● **What this task involves**: Rewrite the records starting at the line containing "Given: Click the file icon beside 1.ql" and ending at the line containing "click(x=84, y=362)", replacing "Reports" with "Analytics" and leaving everything else unchanged.

● **Entries**:
** begin **

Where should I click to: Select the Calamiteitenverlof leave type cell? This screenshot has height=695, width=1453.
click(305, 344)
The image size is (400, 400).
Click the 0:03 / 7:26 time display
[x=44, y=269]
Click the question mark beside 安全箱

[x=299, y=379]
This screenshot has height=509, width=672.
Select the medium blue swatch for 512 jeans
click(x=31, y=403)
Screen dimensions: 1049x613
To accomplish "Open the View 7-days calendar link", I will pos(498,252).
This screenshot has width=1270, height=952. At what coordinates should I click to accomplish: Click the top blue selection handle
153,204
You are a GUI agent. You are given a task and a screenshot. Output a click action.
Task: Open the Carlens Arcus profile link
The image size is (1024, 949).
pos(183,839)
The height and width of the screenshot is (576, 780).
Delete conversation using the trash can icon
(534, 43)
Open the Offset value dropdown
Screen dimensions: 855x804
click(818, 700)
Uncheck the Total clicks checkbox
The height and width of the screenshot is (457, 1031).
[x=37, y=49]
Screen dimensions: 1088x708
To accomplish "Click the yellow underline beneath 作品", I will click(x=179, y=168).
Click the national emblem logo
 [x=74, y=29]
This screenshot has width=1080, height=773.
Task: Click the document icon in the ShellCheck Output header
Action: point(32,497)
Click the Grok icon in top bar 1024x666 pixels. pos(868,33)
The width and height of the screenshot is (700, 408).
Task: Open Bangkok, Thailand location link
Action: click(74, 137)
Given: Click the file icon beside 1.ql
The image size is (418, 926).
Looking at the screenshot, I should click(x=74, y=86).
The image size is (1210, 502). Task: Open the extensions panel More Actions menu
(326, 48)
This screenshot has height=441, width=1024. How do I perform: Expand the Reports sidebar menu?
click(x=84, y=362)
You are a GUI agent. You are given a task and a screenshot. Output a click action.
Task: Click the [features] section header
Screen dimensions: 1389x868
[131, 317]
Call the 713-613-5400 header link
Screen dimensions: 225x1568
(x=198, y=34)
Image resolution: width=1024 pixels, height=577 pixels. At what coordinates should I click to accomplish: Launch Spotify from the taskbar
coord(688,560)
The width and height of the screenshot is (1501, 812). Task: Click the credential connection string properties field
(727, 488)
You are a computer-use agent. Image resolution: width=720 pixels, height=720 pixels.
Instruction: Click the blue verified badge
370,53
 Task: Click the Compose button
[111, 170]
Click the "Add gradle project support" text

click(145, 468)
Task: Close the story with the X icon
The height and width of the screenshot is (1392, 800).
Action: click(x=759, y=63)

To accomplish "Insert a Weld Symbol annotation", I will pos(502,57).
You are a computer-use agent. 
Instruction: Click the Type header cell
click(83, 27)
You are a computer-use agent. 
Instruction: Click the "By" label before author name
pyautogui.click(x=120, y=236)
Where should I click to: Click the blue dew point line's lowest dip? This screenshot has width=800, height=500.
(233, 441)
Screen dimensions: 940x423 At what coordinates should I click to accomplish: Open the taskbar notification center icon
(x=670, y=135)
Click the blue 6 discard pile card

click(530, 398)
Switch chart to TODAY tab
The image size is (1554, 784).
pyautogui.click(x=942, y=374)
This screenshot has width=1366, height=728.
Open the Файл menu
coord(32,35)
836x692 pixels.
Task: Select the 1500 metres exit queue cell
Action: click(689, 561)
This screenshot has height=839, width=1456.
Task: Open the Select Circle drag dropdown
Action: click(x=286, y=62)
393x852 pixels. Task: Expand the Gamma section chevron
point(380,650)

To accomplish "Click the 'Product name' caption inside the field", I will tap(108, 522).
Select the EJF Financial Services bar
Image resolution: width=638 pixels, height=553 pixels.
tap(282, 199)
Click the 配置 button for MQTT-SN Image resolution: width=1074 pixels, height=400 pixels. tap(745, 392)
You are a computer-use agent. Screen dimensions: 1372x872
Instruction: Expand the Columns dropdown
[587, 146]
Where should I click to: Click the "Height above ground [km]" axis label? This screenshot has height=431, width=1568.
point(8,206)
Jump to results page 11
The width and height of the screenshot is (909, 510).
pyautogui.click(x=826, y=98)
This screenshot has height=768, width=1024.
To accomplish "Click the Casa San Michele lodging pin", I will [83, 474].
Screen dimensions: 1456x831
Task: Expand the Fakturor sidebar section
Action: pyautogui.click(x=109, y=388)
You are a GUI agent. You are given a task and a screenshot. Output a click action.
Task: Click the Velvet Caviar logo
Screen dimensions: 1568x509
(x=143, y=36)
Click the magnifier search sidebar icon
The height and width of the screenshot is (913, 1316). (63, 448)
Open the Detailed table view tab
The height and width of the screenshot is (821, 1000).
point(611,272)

** end **

● **Exercise response**:
Given: Click the file icon beside 1.ql
The image size is (418, 926).
Looking at the screenshot, I should click(x=74, y=86).
The image size is (1210, 502). Task: Open the extensions panel More Actions menu
(326, 48)
This screenshot has height=441, width=1024. How do I perform: Expand the Analytics sidebar menu?
click(x=84, y=362)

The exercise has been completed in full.